Your instructions: Write out every line of the records below as a JSON list of strings, one string per line, with blank lines dropped and the pictures left out.

Data in this exercise:

+++

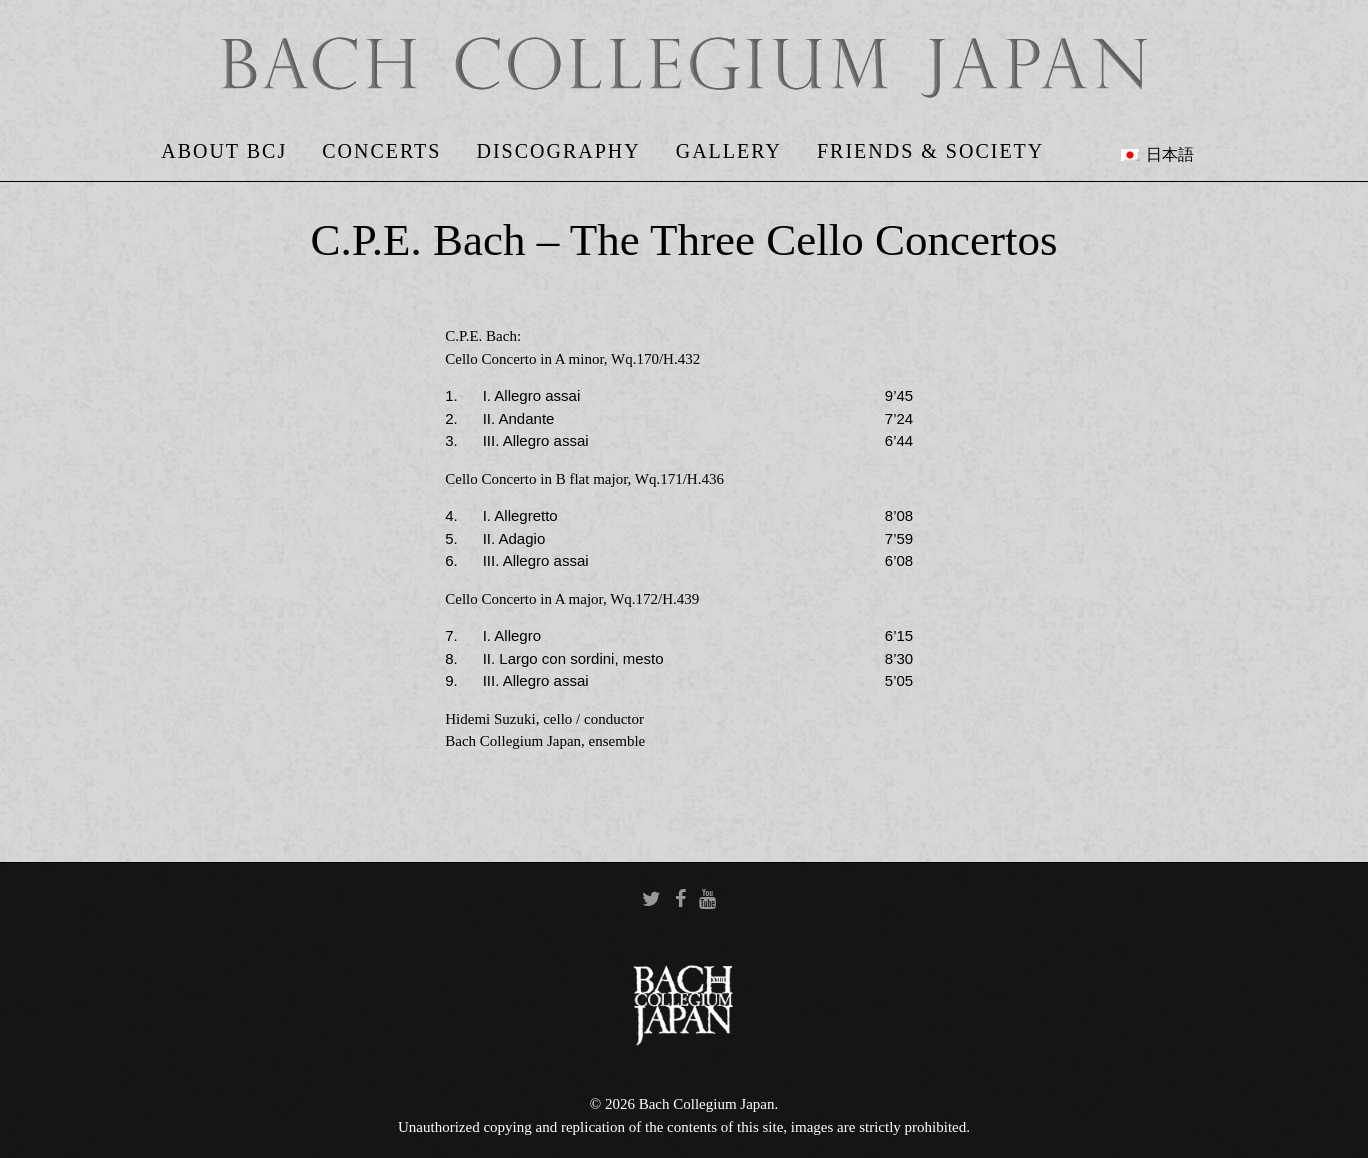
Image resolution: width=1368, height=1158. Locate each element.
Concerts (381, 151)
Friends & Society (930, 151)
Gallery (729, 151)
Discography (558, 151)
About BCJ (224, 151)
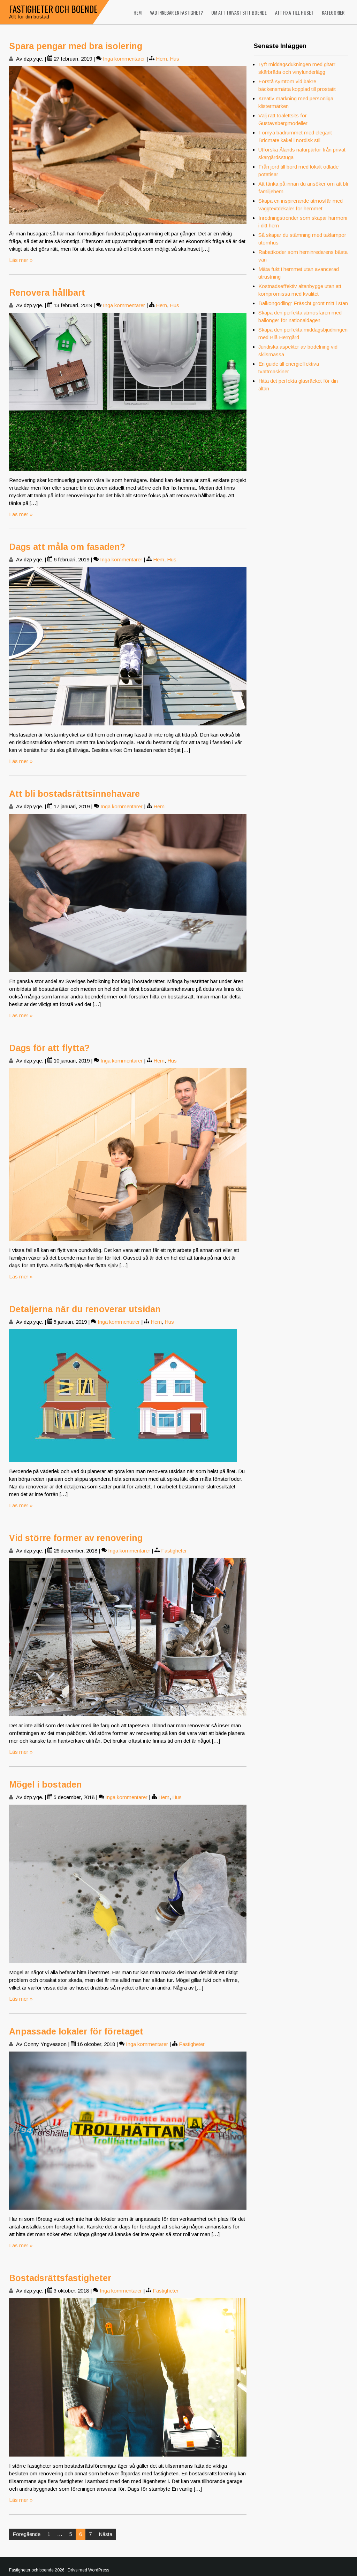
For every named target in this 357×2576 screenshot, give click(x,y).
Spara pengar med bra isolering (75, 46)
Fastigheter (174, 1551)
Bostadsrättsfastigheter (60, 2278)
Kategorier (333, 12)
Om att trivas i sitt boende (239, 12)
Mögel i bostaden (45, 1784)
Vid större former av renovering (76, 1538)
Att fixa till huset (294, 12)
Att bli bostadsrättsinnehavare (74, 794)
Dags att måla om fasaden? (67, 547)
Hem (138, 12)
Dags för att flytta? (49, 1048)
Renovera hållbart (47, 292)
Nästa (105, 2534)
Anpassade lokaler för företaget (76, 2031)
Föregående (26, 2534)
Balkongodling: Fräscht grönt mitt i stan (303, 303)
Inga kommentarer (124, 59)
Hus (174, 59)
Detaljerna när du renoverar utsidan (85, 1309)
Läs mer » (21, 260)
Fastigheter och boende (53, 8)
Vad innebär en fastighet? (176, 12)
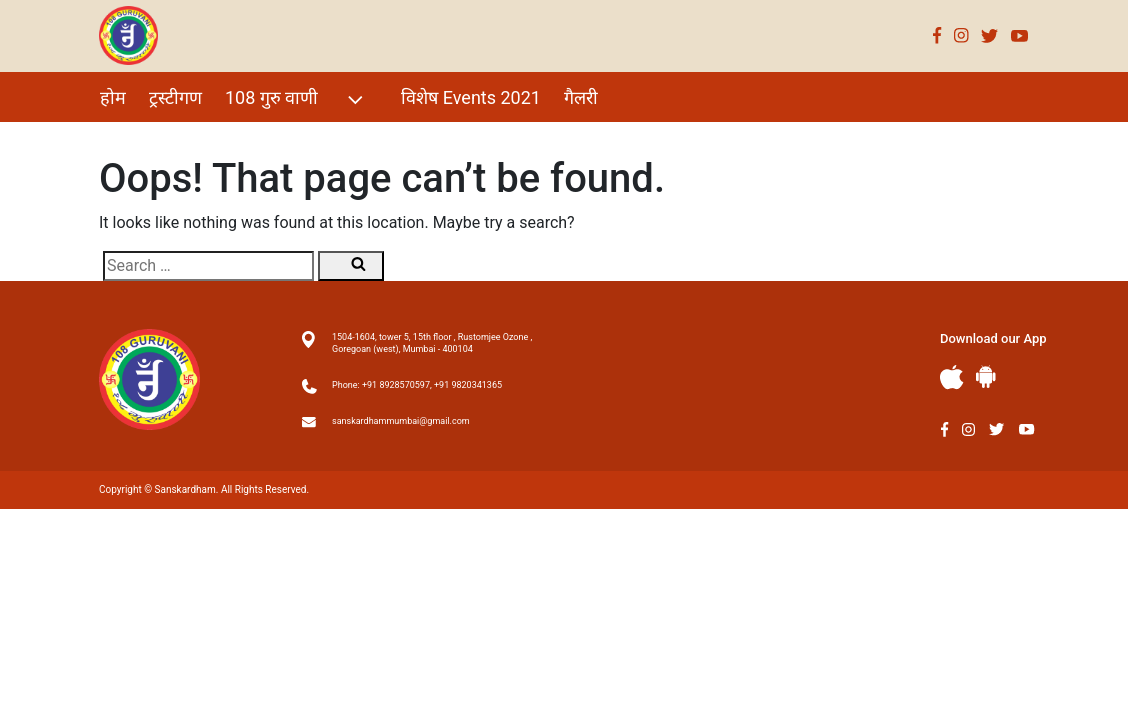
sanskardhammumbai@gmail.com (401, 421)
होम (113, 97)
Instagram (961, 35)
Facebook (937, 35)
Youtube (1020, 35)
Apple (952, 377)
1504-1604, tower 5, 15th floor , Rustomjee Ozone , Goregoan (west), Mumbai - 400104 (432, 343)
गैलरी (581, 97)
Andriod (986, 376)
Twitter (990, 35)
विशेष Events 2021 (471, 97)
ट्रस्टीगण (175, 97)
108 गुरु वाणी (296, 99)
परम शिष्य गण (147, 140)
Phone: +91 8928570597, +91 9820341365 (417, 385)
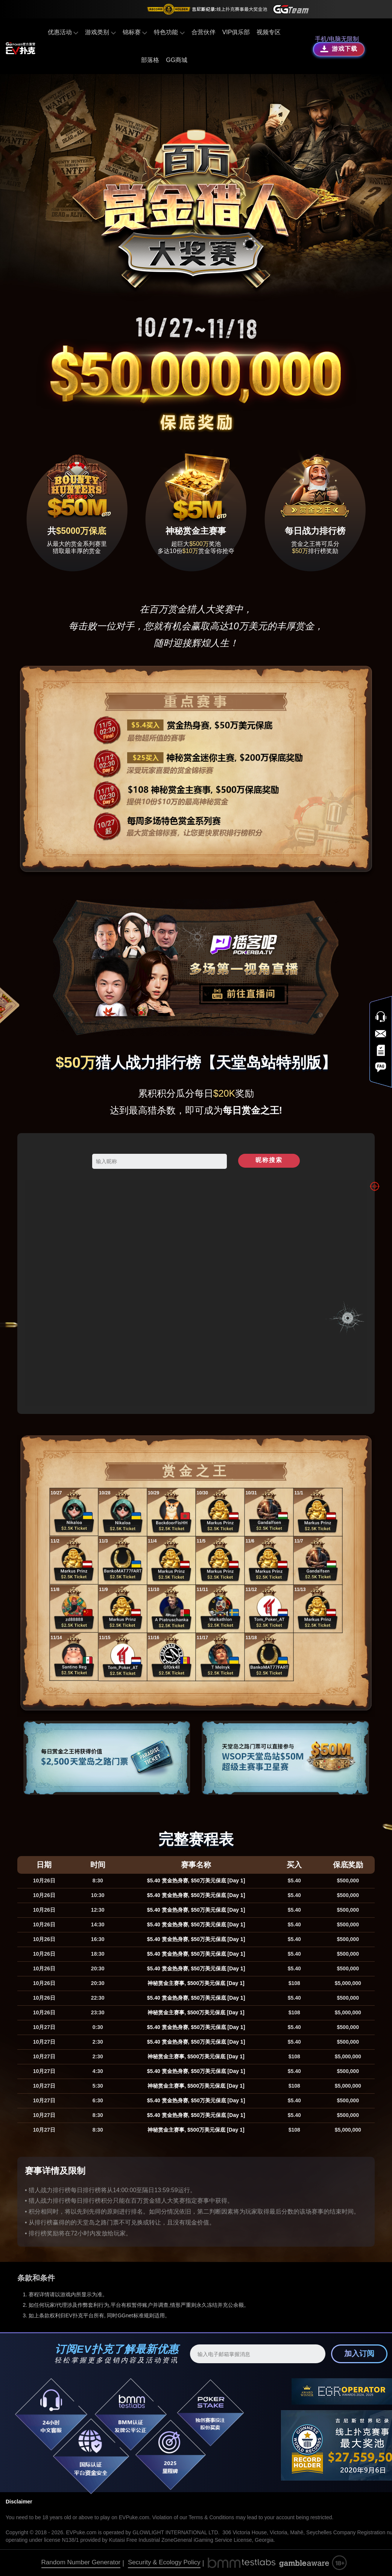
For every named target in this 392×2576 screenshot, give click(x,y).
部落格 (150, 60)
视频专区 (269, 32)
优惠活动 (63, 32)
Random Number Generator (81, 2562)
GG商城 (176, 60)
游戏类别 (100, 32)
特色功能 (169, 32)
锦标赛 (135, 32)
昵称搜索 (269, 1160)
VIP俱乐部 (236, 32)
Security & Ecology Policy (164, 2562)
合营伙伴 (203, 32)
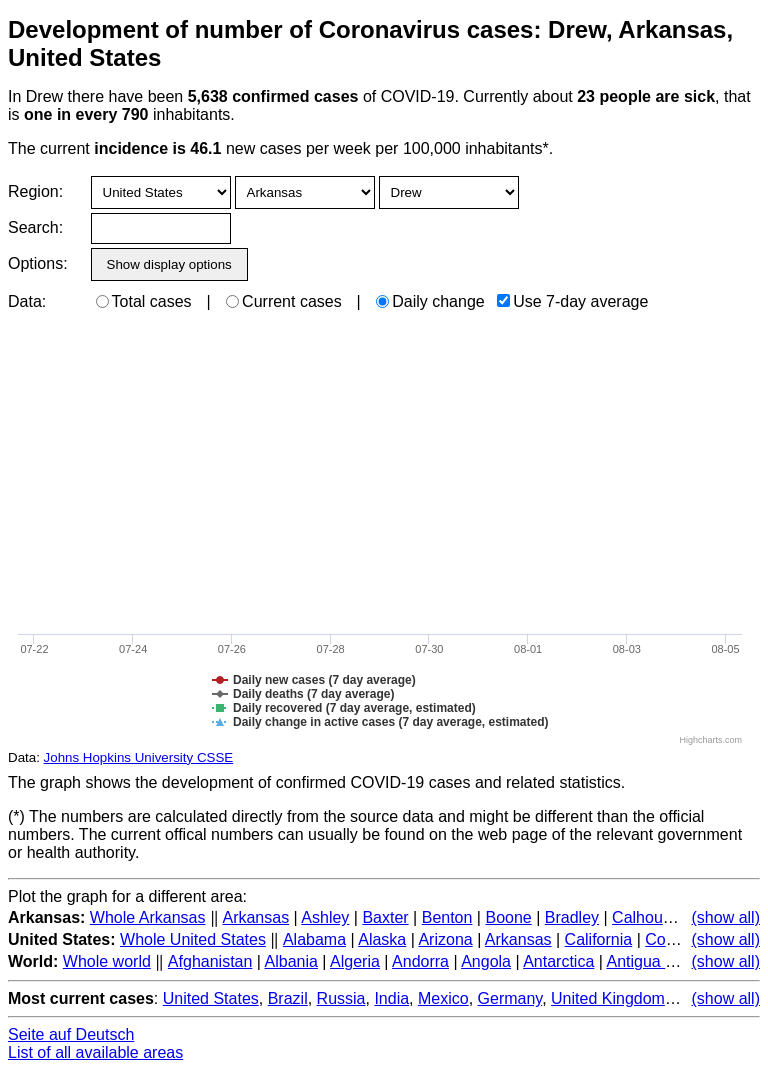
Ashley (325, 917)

+++

Worked solution:
[
  "Image resolution: width=1368, height=1158. Locate each element.",
  "Concerts (381, 151)",
  "Friends & Society (930, 151)",
  "Gallery (729, 151)",
  "Discography (558, 151)",
  "About BCJ (224, 151)",
  "For every named target in this 357×2576 screenshot, give click(x,y).",
  "Spara pengar med bra isolering (75, 46)",
  "Fastigheter (174, 1551)",
  "Bostadsrättsfastigheter (60, 2278)",
  "Kategorier (333, 12)",
  "Om att trivas i sitt boende (239, 12)",
  "Mögel i bostaden (45, 1784)",
  "Vid större former av renovering (76, 1538)",
  "Att fixa till huset (294, 12)",
  "Att bli bostadsrättsinnehavare (74, 794)",
  "Dags att måla om fasaden? (67, 547)",
  "Hem (138, 12)",
  "Dags för att flytta? (49, 1048)",
  "Renovera hållbart (47, 292)",
  "Nästa (105, 2534)",
  "Anpassade lokaler för företaget (76, 2031)",
  "Föregående (26, 2534)",
  "Balkongodling: Fräscht grönt mitt i stan (303, 303)",
  "Inga kommentarer (124, 59)",
  "Hus (174, 59)",
  "Detaljerna när du renoverar utsidan (85, 1309)",
  "Läs mer » (21, 260)",
  "Fastigheter och boende (53, 8)",
  "Vad innebär en fastighet? (176, 12)",
  "sanskardhammumbai@gmail.com (401, 421)",
  "होम (113, 97)",
  "Instagram (961, 35)",
  "Facebook (937, 35)",
  "Youtube (1020, 35)",
  "Apple (952, 377)",
  "1504-1604, tower 5, 15th floor , Rustomjee Ozone , Goregoan (west), Mumbai - 400104 (432, 343)",
  "गैलरी (581, 97)",
  "Andriod (986, 376)",
  "Twitter (990, 35)",
  "विशेष Events 2021 (471, 97)",
  "ट्रस्टीगण (175, 97)",
  "108 गुरु वाणी (296, 99)",
  "परम शिष्य गण (147, 140)",
  "Phone: +91 8928570597, +91 9820341365 (417, 385)",
  "For every named target in this 392×2576 screenshot, give click(x,y).",
  "部落格 (150, 60)",
  "视频专区 (269, 32)",
  "优惠活动 (63, 32)",
  "Random Number Generator (81, 2562)",
  "GG商城 (176, 60)",
  "游戏类别 (100, 32)",
  "特色功能 (169, 32)",
  "锦标赛 (135, 32)",
  "昵称搜索 (269, 1160)",
  "VIP俱乐部 (236, 32)",
  "Security & Ecology Policy (164, 2562)",
  "合营伙伴 (203, 32)",
  "Ashley (325, 917)"
]